(Saved data entries)
------------------------------
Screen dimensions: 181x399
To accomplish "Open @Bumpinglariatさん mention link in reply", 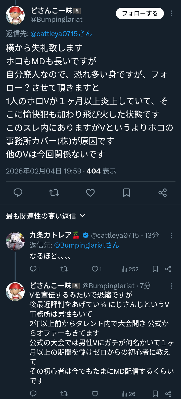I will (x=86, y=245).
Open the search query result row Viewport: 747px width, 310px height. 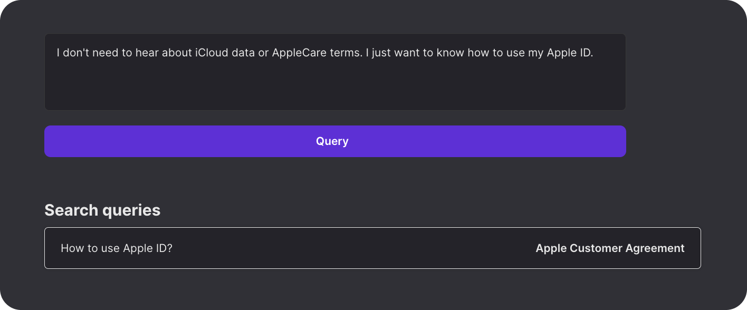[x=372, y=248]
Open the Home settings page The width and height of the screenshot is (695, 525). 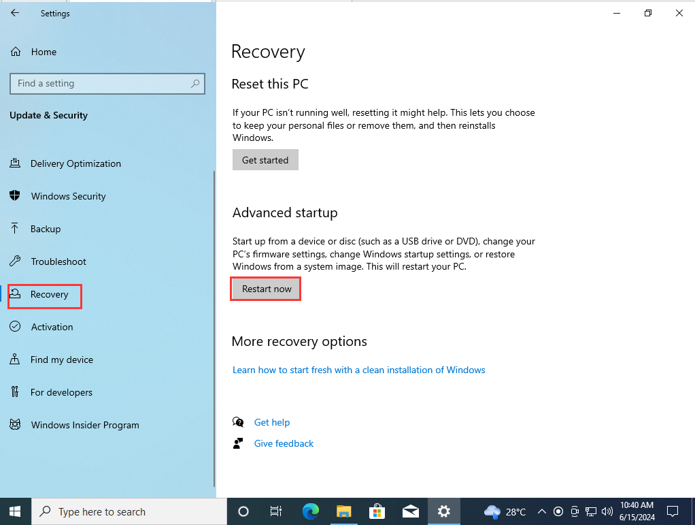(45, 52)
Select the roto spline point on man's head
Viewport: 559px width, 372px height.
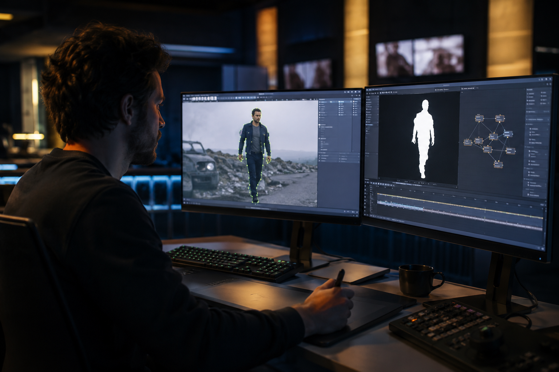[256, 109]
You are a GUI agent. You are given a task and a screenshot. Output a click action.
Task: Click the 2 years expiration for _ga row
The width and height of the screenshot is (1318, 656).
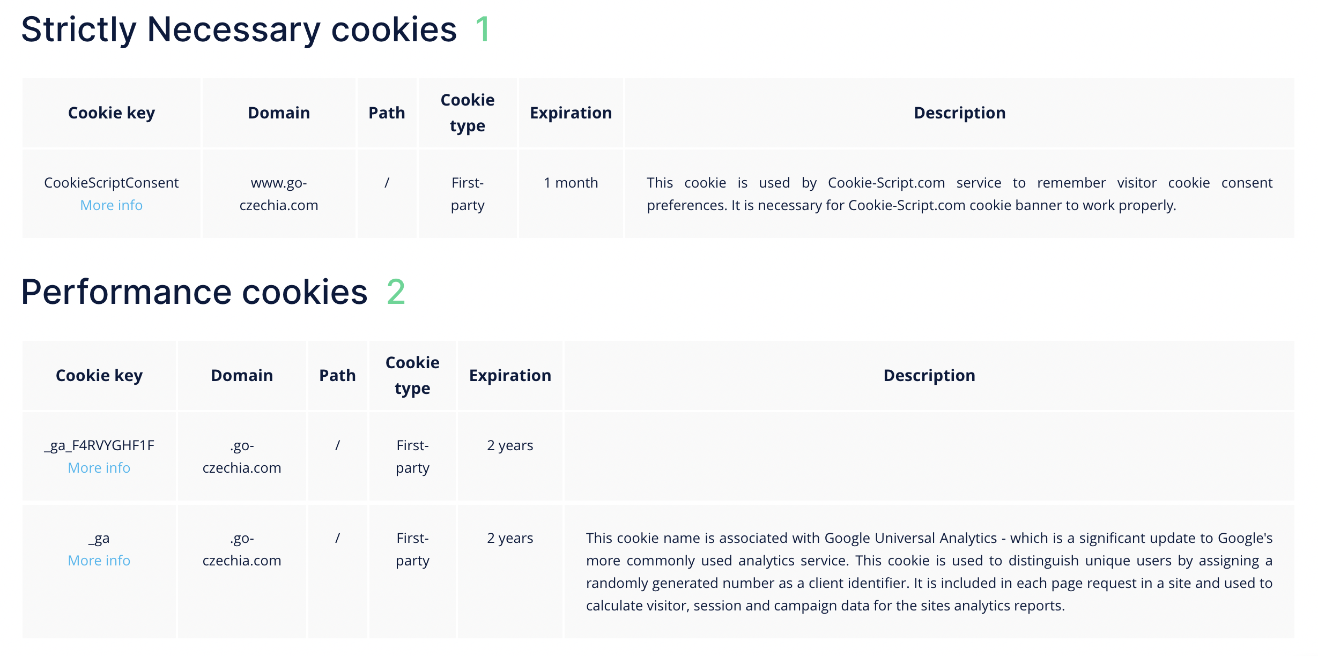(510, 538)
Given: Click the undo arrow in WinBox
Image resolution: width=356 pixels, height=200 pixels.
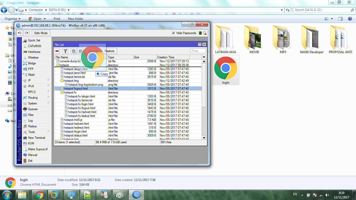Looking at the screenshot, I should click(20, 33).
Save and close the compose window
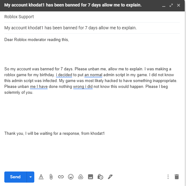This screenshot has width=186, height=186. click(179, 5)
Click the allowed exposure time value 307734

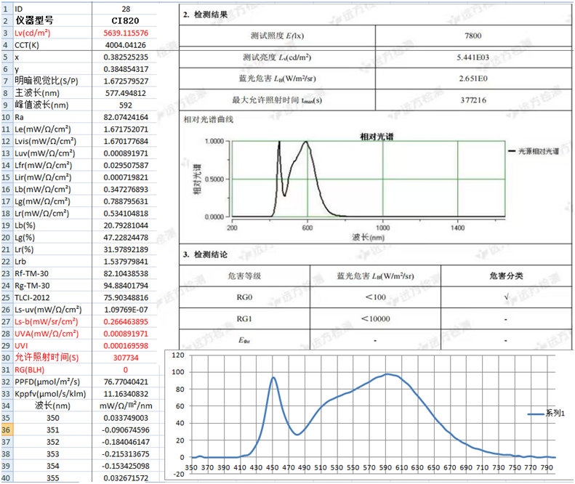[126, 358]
------------------------------
Problem statement: The line containing "The width and height of the screenshot is (1318, 656)." and every line after it, through the end of the data, are to be output exactly. Omit the pictures.

Reply:
The width and height of the screenshot is (1318, 656).
(510, 538)
Given: Click the undo arrow in WinBox
Image resolution: width=356 pixels, height=200 pixels.
Looking at the screenshot, I should click(20, 33).
Save and close the compose window
This screenshot has width=186, height=186. click(179, 5)
Click the allowed exposure time value 307734

[126, 358]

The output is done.